BALTIMORE — Tom Clancy, the author whose novels “The Hunt for Red October” and “Patriot Games” subsequently inspired blockbuster movies and action-packed video games, died Tuesday after a brief illness at the Johns Hopkins Hospital. He was 66. His lawyer, Thomas Webb, confirmed his death.
“When he published ‘The Hunt for Red October’ he redefined and expanded the genre and as a consequence of that, a lot of people were able to publish such books who had previously been unable to do so,” said Stephen C. Hunter, an author and former Pulitzer Prize-winning film critic for The Washington Post. “He valued technical precision and on-target writing that became the form of the modern thriller.”

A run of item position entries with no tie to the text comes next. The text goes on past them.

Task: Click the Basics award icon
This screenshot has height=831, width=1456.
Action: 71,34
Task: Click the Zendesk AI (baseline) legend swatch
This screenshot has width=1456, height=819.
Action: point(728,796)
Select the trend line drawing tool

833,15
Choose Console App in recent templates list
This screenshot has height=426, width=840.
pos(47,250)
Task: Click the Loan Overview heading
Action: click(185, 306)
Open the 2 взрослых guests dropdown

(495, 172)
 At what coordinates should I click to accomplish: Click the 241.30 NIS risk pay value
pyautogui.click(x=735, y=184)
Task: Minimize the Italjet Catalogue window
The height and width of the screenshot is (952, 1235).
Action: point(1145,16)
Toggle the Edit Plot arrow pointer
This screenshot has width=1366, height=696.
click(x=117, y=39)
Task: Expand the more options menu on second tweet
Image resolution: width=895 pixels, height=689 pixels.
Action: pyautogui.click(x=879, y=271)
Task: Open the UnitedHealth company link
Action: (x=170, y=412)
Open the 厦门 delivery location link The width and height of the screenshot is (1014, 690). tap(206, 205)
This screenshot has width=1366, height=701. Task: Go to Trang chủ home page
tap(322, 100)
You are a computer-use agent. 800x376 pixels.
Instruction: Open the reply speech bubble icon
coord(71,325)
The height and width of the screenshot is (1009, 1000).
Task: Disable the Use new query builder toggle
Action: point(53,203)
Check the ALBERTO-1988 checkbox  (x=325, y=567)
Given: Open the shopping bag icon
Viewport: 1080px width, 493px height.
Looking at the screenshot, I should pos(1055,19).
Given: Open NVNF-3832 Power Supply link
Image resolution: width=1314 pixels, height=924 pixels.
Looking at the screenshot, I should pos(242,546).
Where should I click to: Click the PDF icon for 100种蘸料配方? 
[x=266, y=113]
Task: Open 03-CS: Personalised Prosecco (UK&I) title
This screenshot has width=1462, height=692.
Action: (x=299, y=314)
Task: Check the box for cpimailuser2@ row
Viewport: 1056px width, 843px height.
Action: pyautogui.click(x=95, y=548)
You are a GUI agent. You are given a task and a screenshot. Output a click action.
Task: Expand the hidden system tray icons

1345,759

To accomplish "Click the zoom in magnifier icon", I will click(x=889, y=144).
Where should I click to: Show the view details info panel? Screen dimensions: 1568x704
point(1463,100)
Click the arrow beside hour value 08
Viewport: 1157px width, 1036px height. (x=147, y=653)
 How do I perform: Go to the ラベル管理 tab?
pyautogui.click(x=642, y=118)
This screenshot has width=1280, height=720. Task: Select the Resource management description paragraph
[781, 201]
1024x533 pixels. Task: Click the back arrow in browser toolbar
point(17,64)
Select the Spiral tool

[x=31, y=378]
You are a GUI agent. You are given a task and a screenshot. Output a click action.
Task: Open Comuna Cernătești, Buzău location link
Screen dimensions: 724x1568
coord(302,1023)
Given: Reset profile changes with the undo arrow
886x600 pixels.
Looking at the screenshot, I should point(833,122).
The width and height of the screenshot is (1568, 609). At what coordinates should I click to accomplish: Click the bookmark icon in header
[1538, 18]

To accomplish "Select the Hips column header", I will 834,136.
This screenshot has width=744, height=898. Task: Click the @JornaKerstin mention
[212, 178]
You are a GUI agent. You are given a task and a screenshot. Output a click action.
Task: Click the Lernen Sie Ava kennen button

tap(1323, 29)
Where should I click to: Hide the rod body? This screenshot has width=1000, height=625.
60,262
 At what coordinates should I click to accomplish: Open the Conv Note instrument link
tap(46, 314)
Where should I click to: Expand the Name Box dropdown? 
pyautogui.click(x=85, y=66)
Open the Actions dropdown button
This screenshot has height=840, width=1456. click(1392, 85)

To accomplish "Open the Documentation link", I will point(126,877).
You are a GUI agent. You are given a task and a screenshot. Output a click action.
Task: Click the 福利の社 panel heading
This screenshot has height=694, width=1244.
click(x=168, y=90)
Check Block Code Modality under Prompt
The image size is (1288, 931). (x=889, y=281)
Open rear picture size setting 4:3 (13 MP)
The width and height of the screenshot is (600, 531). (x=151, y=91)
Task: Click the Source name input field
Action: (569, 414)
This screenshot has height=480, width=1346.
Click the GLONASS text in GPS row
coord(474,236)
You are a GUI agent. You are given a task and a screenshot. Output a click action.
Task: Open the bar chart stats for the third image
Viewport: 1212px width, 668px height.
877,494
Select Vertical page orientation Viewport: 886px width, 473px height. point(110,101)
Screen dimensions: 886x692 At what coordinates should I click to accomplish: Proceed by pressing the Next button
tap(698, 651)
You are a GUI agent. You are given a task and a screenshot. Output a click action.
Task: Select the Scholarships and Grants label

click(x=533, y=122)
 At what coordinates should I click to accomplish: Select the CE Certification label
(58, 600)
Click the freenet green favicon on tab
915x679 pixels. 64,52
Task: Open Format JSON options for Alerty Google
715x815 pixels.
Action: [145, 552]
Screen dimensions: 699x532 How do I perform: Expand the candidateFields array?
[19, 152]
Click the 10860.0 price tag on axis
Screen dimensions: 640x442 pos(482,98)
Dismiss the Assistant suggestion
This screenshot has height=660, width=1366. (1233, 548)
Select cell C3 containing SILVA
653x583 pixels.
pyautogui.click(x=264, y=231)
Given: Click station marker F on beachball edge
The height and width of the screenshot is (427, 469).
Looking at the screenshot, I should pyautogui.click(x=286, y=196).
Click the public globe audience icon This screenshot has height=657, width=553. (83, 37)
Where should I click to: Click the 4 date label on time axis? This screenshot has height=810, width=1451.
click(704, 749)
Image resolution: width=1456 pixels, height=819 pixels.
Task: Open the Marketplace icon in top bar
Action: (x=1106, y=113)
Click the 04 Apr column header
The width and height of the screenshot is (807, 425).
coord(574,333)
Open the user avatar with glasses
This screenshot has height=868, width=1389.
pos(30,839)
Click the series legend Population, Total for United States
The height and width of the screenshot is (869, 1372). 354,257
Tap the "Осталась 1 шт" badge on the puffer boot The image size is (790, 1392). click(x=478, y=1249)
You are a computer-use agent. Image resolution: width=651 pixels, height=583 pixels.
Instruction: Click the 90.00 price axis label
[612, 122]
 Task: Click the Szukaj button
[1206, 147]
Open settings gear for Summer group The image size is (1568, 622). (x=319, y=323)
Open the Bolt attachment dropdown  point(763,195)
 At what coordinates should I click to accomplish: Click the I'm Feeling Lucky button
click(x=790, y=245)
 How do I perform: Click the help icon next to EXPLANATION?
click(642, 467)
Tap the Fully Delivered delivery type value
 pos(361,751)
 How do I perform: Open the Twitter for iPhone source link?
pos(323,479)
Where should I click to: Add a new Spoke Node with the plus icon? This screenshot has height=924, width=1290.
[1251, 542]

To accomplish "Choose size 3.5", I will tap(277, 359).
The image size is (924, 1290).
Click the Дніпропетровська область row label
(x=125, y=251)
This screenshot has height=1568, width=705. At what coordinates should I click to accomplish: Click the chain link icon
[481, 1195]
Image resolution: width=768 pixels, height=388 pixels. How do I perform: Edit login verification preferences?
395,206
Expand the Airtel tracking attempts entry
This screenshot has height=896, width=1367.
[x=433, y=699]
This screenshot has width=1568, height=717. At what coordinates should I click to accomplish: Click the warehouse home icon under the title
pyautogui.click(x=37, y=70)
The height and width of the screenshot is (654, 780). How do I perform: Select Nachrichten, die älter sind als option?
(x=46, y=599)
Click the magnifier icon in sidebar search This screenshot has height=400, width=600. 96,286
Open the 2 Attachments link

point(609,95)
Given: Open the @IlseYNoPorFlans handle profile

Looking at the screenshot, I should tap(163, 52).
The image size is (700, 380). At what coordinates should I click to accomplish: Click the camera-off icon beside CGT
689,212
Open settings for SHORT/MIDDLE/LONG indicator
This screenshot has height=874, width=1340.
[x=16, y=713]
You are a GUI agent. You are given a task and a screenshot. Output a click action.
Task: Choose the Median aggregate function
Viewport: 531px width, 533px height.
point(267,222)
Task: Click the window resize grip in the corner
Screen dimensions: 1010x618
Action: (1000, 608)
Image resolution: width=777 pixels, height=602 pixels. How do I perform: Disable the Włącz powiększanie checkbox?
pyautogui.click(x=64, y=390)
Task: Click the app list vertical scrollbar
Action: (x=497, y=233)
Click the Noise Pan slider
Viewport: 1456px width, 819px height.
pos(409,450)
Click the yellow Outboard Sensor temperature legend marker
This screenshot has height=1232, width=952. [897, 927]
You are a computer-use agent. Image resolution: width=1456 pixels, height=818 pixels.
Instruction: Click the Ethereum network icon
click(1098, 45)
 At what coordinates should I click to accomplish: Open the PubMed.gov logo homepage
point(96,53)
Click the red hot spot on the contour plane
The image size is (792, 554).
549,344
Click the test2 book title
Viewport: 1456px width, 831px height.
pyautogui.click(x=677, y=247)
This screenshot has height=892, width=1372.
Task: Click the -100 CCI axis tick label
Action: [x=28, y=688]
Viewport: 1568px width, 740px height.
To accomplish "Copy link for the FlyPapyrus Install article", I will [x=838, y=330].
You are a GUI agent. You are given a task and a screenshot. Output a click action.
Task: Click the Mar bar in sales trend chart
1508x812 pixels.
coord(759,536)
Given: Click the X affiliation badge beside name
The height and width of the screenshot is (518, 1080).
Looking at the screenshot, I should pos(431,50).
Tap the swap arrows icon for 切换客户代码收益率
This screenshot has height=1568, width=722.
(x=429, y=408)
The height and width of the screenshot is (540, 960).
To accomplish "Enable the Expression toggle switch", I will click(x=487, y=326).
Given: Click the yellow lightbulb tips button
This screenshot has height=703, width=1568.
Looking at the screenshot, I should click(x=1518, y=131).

Clancy was the author of numerous best-selling novels, most of which featured the character Jack Ryan.
“I’ve been lucky,” Clancy said in a 1992 interview with The Baltimore Sun.
While working for an insurance company, Clancy began working on a novel in his spare time, basing it loosely on a real-life, 1975 mutiny aboard a Soviet frigate. The result, published in 1984, was “The Hunt Red October,” a tale of superpower conflict centered on a renegade Soviet nuclear submarine. The rest, as they say, is history. The book took off like a heat-seeking, surface-to-air missile, selling 300,000 hardbacks and 2 million paperbacks in the first two years. The hardcover version spent 31 weeks on Publishers Weekly’s bestseller list; the paperback, 37 weeks.